L’Exposition avait fermé ses portes, laissant le souvenir d’une féerie prodigieuse. Les dures réalités de la vie reprenaient tout le monde et elles étaient d’autant plus sensibles que, si la vie avait renchéri, le travail se ralentissait ainsi qu’il advient régulièrement après les efforts multiples, anormaux et hâtifs qu’exigent la préparation et la mise en œuvre d’aussi inutiles manifestations.

Une échéance politique, particulièrement inquiétante, se rapprochait, le renouvellement triennal du Sénat. Un grand effort devait être fait par les républicains pour conquérir la majorité dans cette Assemblée, place forte de la réaction, qui avait voté la dissolution, s’opposait à toute tentative républicaine de la Chambre et élisait comme inamovibles les pires parmi les réacteurs qu’avait chassés de leurs sièges législatifs le suffrage universel. Les élections avaient été fixées au 5 janvier 1879. La campagne électorale fut vive, tant la partie était grosse de conséquences.

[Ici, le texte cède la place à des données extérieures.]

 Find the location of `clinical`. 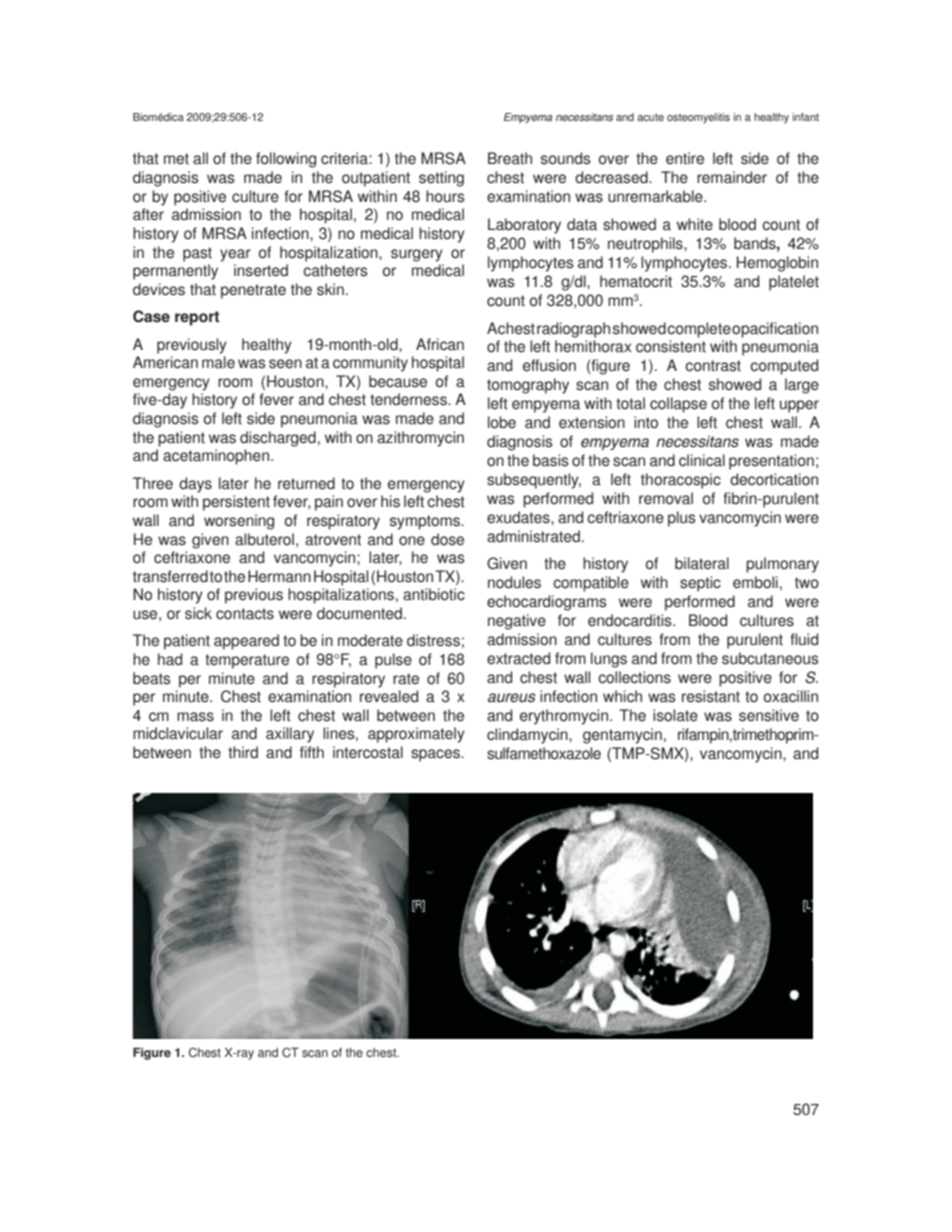

clinical is located at coordinates (702, 460).
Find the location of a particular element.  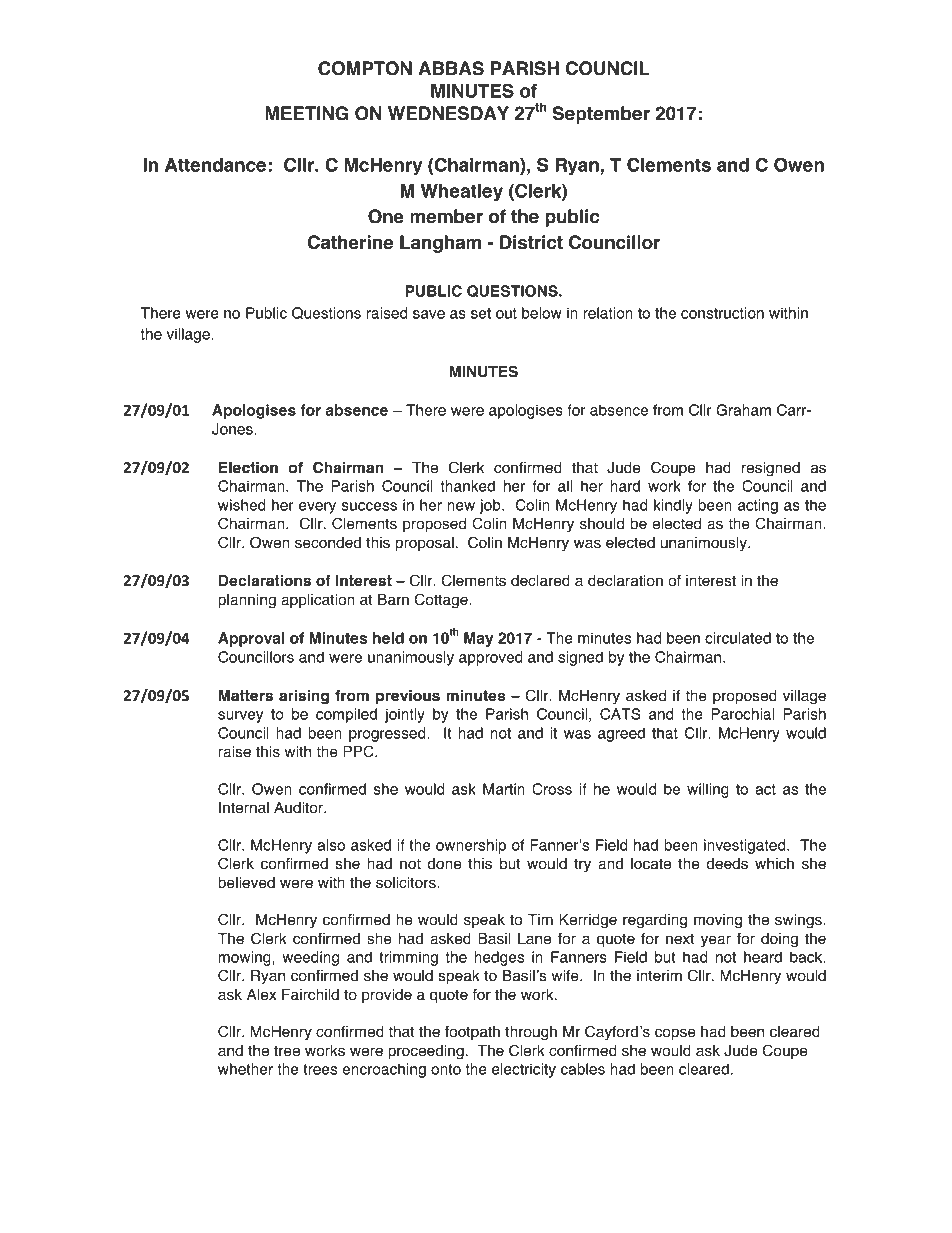

Martin is located at coordinates (504, 789).
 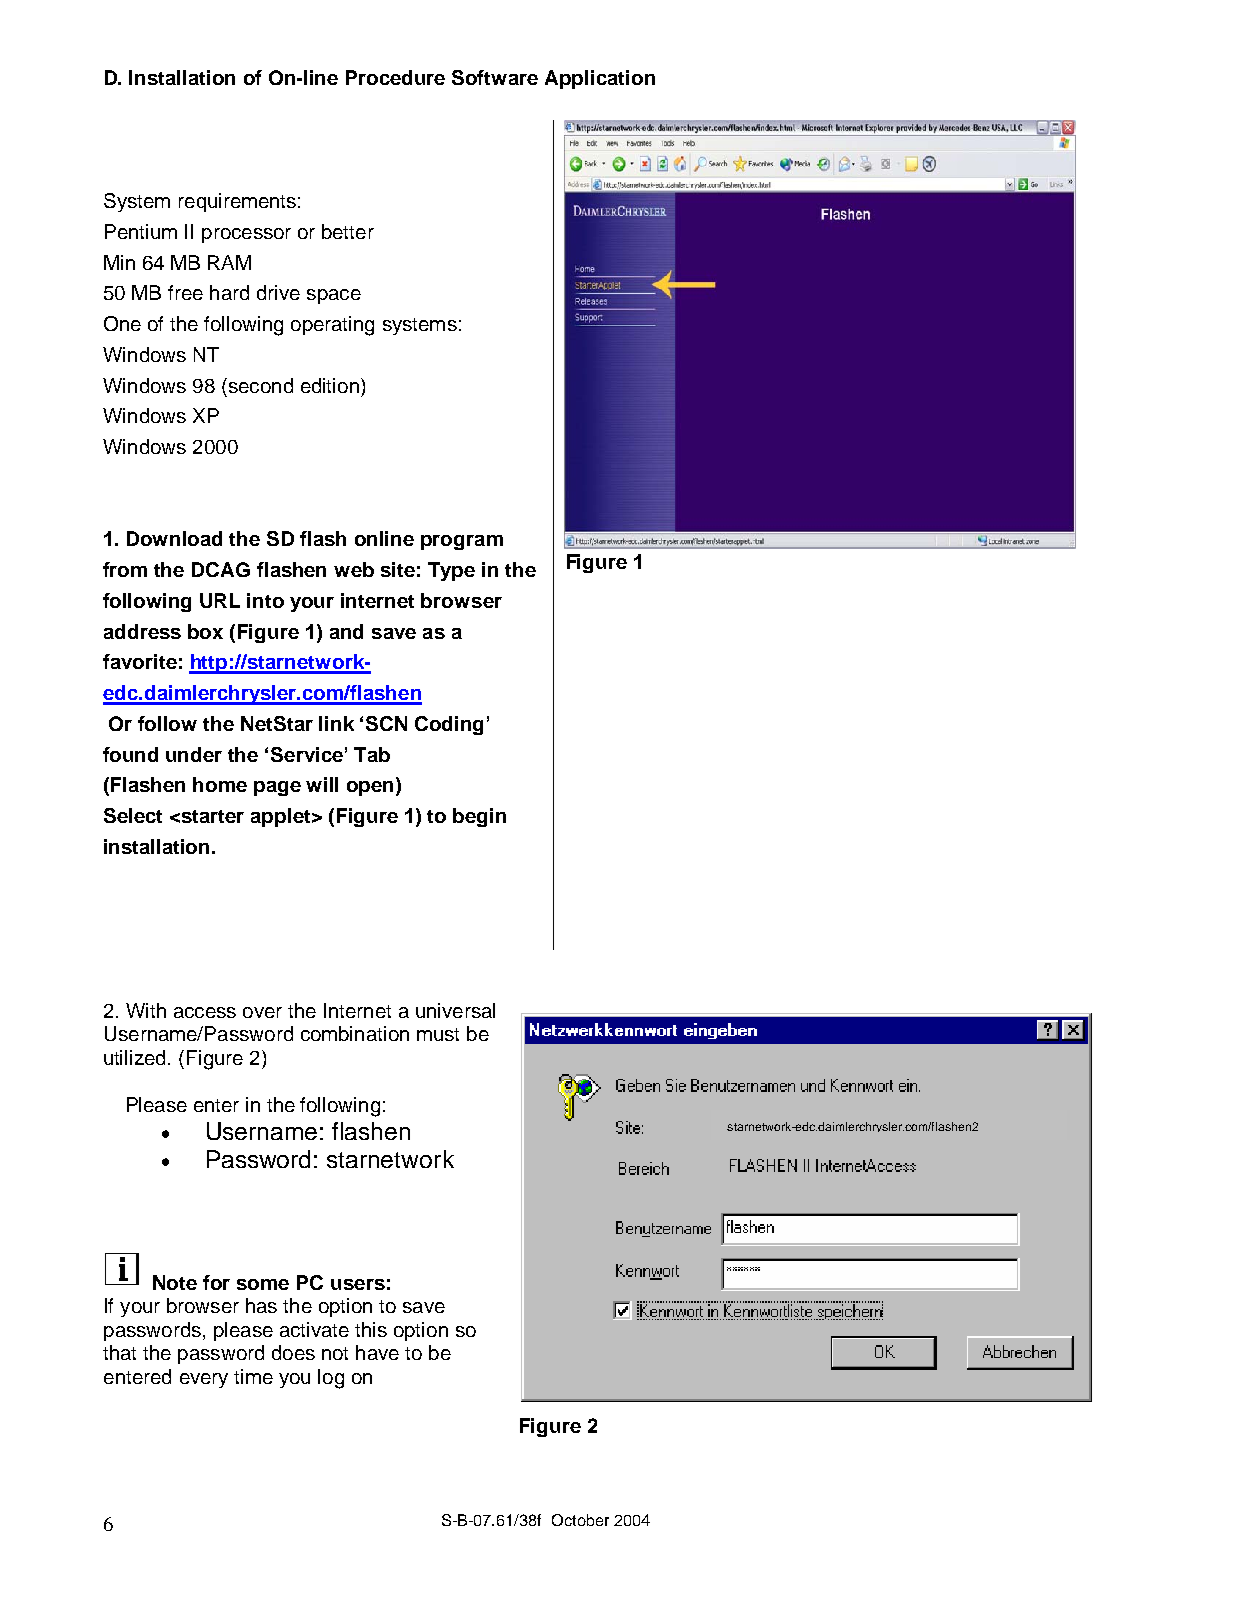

L’attitude violente des droites à la Chambre, la révélation des manœuvres électorales du Cabinet du 16 mai, des projets du ministère Rochebouët, l’obstination du Sénat à défier, par ses résistances, les élus du suffrage universel ; le désir d’en terminer avec une politique qui n’avait que trop duré, au détriment de la tranquillité publique, de la réorganisation du pays, avait fortement impressionné le suffrage restreint. Aussi le scrutin du 5 janvier marqua-t-il une éclatante victoire pour le parti républicain qui, non seulement conquérait la majorité au Sénat, mais encore s’orientait un peu plus à gauche, mais si peu ! Les élections du 5 janvier avaient modifié la composition de la Chambre haute : les républicains se comptaient au nombre de 178 ; le nombre des monarchistes et bonapartistes tombait à 120 et la Gauche était assurée d’une majorité de 58 voix ; il n’y en avait eu que 19 en faveur de la dissolution. Le parti républicain devenait maître de la situation, mais il allait procéder avec prudence, avec modération, ainsi que M. Gambetta le lui avait conseillé dans ses deux retentissants discours de Romans et de Grenoble, tellement qu’il allait subir plus que la sienne l’orientation donnée par M. Jules Ferry dont l’influence grandissait de jour en jour.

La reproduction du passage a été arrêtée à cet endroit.